Dimissioni irrevocabili quelle di Sibilia. Affida il suo pensiero ad una lunga lettera consegnata alla stampa. Nella quale, offre una sua narrativa circa la vicenda che lo vede coinvolto. Non cavalca però ,verso il tramonto. Come l’eroe dimenticato di qualche film western di serie b. No, l’ormai ex presidente lancia la sua ultima stoccata.
“Come è stato anticipato da alcuni organi di informazione che mostrano di godere del privilegio di “fonti” dirette, sembra che – su esplicita richiesta di terzi, poco inclini evidentemente alle dinamiche democratiche che prevedono anche il dissenso e non solo l’adulazione – contrariamente alla coerenza, all’interesse complessivo della Lega Nazionale Dilettanti e del movimento calcistico, una buona parte del Consiglio Direttivo non avrebbe voluto approvare il Bilancio. La sola ipotesi che una simile vergogna potesse accadere mi impone, ancora una volta privilegiando l’interesse della Lega Nazionale Dilettanti rispetto a quello personale, di farmi da parte, così favorendo le condizioni perché un “atto dovuto” non venga barattato con il mercato delle aspirazioni carrieriste.”
L’intera vicenda riassunta così. Il racconto di una guerra logorante. Combattuta su più fronti. Fino alla recente sfida di Sibilia, allo scranno della Federazione Italiana Giuoco Calcio. L’abile Gravina ha però intessuto nel mentre, la sua fitta ragnatela di rapporti. Con le entità calcistiche più disparate, nell’intento nemmeno troppo celato di ridurre il peso politico – sportivo della LND. Le voci di una possibile diserzione di massa, da quello che per Sibilia non era che un momento formale, si erano rincorse già nei giorni scorsi.

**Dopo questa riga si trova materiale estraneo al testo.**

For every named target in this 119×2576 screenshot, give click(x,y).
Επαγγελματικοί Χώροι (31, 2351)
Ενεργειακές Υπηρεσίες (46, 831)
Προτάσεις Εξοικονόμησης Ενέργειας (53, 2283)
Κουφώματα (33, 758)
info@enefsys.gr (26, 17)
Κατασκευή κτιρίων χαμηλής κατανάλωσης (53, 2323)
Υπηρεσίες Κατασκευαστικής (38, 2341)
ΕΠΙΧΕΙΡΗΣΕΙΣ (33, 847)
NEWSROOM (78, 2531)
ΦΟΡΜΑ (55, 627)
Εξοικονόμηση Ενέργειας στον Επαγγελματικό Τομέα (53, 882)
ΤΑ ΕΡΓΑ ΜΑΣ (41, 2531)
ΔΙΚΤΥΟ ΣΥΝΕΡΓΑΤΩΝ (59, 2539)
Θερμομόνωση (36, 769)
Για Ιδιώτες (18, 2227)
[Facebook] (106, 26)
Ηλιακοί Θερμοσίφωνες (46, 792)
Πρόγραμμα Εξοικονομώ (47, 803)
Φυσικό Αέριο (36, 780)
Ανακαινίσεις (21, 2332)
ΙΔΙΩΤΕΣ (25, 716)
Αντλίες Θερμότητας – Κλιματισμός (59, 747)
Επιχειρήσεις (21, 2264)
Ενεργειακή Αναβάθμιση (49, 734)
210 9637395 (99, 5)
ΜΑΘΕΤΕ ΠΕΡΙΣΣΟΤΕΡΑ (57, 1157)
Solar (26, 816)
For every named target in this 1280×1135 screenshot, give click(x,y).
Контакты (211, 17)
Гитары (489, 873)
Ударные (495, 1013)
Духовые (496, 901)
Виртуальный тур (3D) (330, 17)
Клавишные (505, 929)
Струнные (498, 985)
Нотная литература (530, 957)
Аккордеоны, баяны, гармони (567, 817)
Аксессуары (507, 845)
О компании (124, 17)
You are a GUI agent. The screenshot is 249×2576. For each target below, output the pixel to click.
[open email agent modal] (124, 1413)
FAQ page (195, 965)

La permeabilità dei muri dei palazzi del governo del calcio, non sono certo un mistero o una novità. La perdita ingente a bilancio seppur “ridotta di 700 mila euro” come rivendica nella sua lettera l’ormai ex presidente, non è servita a garantire il più ampio appoggio politico al voto.
Non sono state nemmeno d’aiuto a Sibilia, le recenti visite del Presidente della FIGC, ai comitati regionali. Che i maligni hanno visto più come un tour elettorale, alla ricerca di un consenso che mettesse in difficoltà l’acerrimo avversario politico.

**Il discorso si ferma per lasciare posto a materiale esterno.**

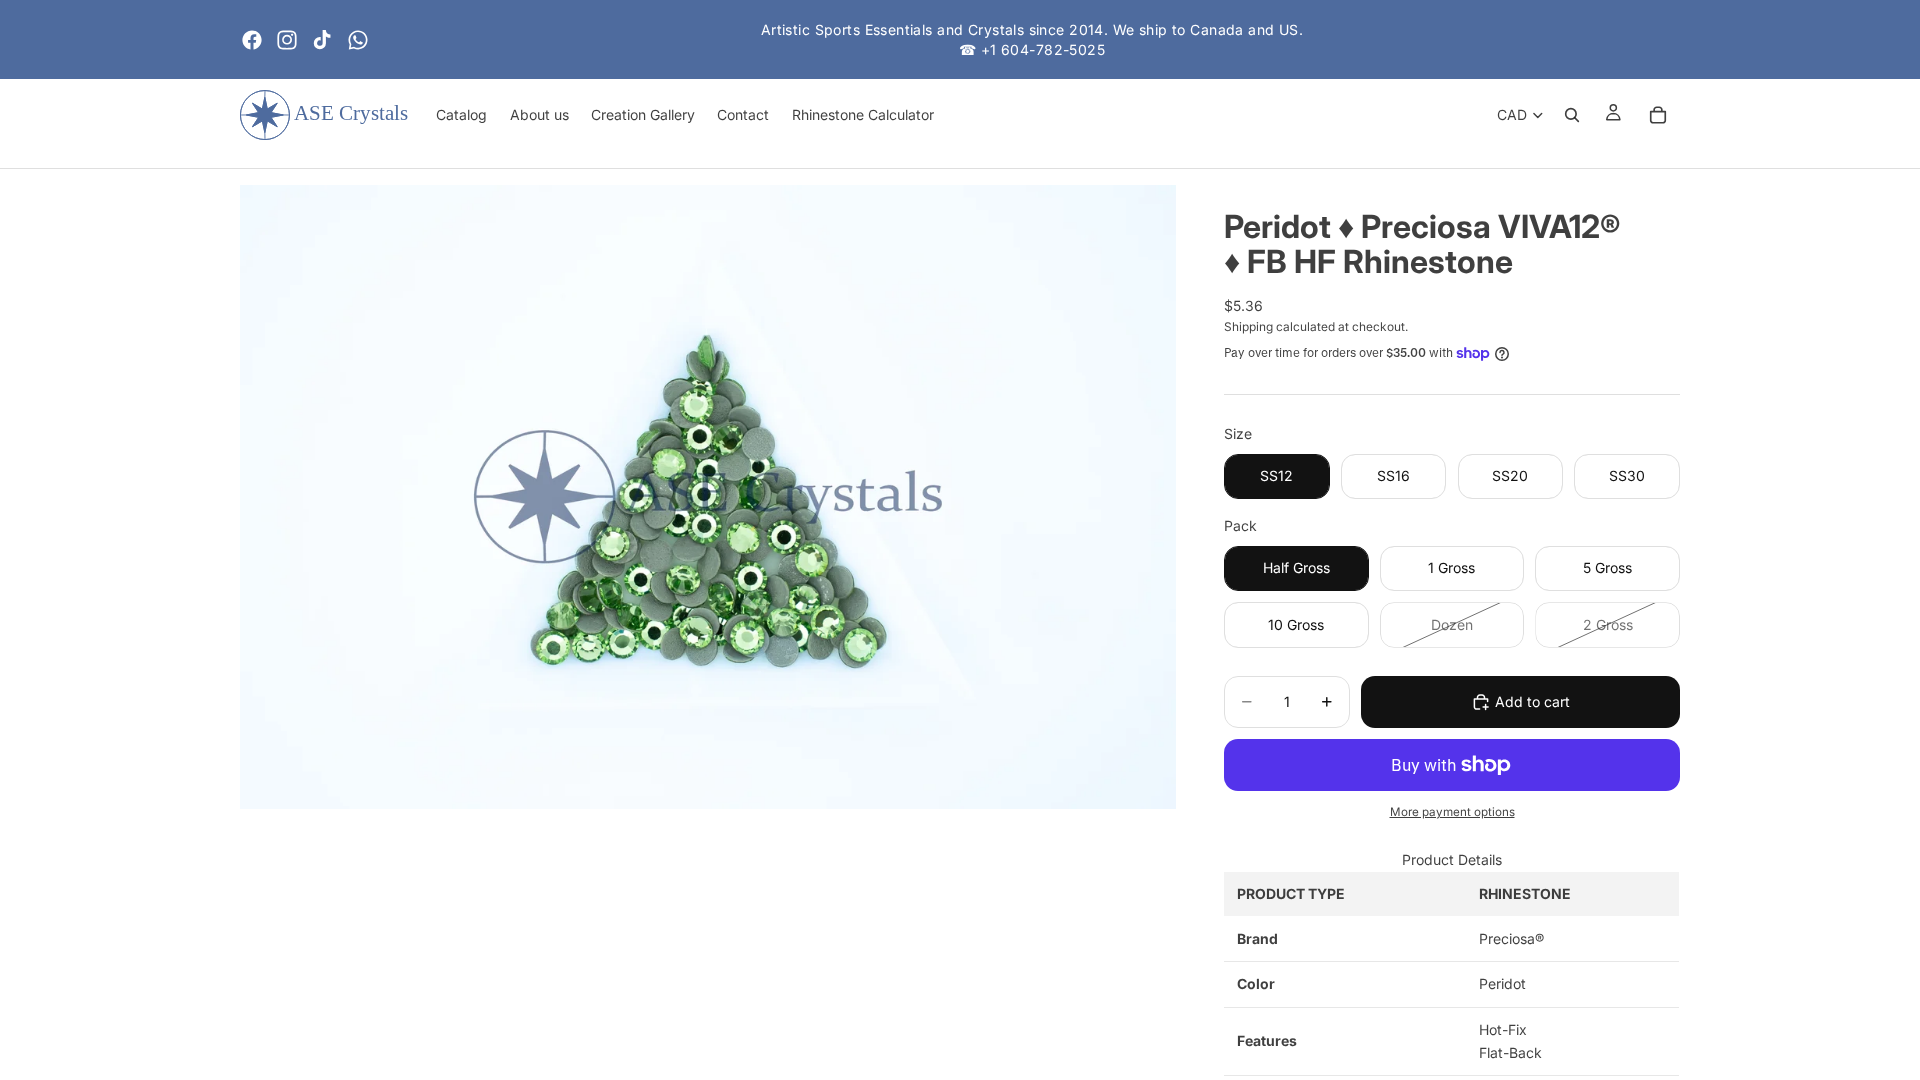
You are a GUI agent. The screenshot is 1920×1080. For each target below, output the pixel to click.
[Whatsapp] (358, 40)
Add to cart (1532, 701)
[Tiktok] (322, 40)
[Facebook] (252, 40)
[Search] (1572, 115)
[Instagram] (287, 40)
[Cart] (1658, 115)
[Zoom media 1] (708, 497)
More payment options (1452, 812)
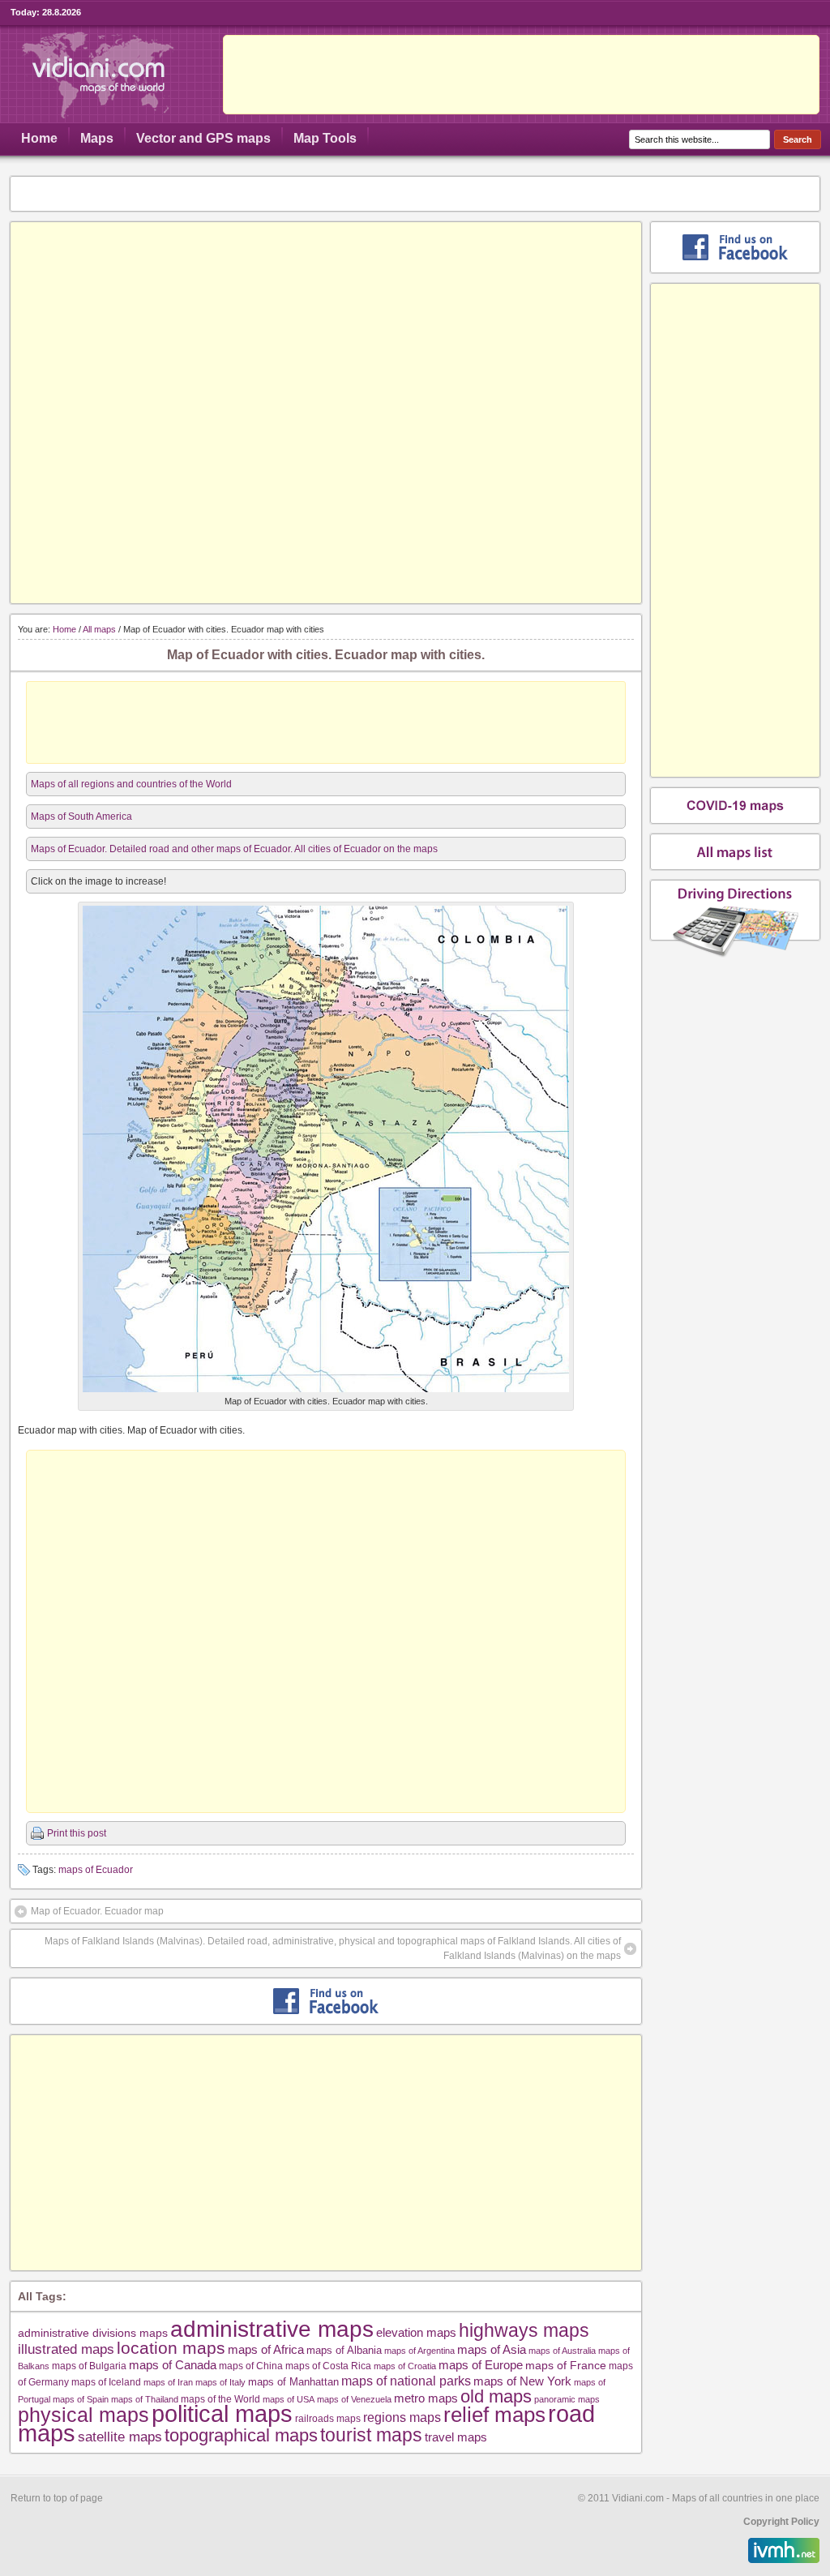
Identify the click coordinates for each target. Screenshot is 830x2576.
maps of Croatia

Nell’agone politico, le parole hanno un peso diverso che nelle conversazioni domestiche, nelle chiacchiere da bar.
“…un atto dovuto, non venga barattato con il mercato delle aspirazioni carrieristiche”. A cosa potrebbe alludere Cosimo Sibilia. Suona come un avvertimento. Una sorta di indicazione. Come se una voce sinistra ripetesse nell’ombra: “volete sapere chi sono i congiurati? Guardate le prossime nomine negli scranni che contano”.

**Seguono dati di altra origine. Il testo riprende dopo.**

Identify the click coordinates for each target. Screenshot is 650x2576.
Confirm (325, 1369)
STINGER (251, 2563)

Non c’è nulla di scandaloso. Cioè che desta scandalo. Per essere eletti al senato della repubblica romana, i voti si compravano, letteralmente. Con i sesterzi. Eppure hanno edificato il più grande impero della storia.
Le dimissioni di Sibilia, tolgono una mossa possibile dalla scacchiera di Gravina. Il commissariamento. A meno di straordinarie novità. Non è più un fattore. Un uomo vicino al presidente della FIGC, alla guida della Lega Nazionale Dilettanti, avrebbe agevolato il piano per ridurre in termini percentuali il peso del movimento dilettantistico.
Sebbene si registrino inusuali andirivieni tra il pianerottolo della Divisione Calcio a 5 e i piani più alti, al momento non è chiaro allineamento politico del Presidente Bergamini. Quello che si sarebbe potuto palesare con il voto sul bilancio. In un palazzo dove anche i muri hanno le orecchie e gli occhi, questi sono giorni delicate, ore di fragili alleanze, possibili ritorsioni.
Difficile ipotizzare, nell’italico mondo della politica sportiva italiana, che una lettera di addio come quella redatta da Cosimo Sibilia, sia semplicemente questo, un addio. Somiglia più ad un arrivederci. Con i suoi uomini ancora saldamente al loro posto nel consiglio di presidenza della lega. La partita non è affatto finita.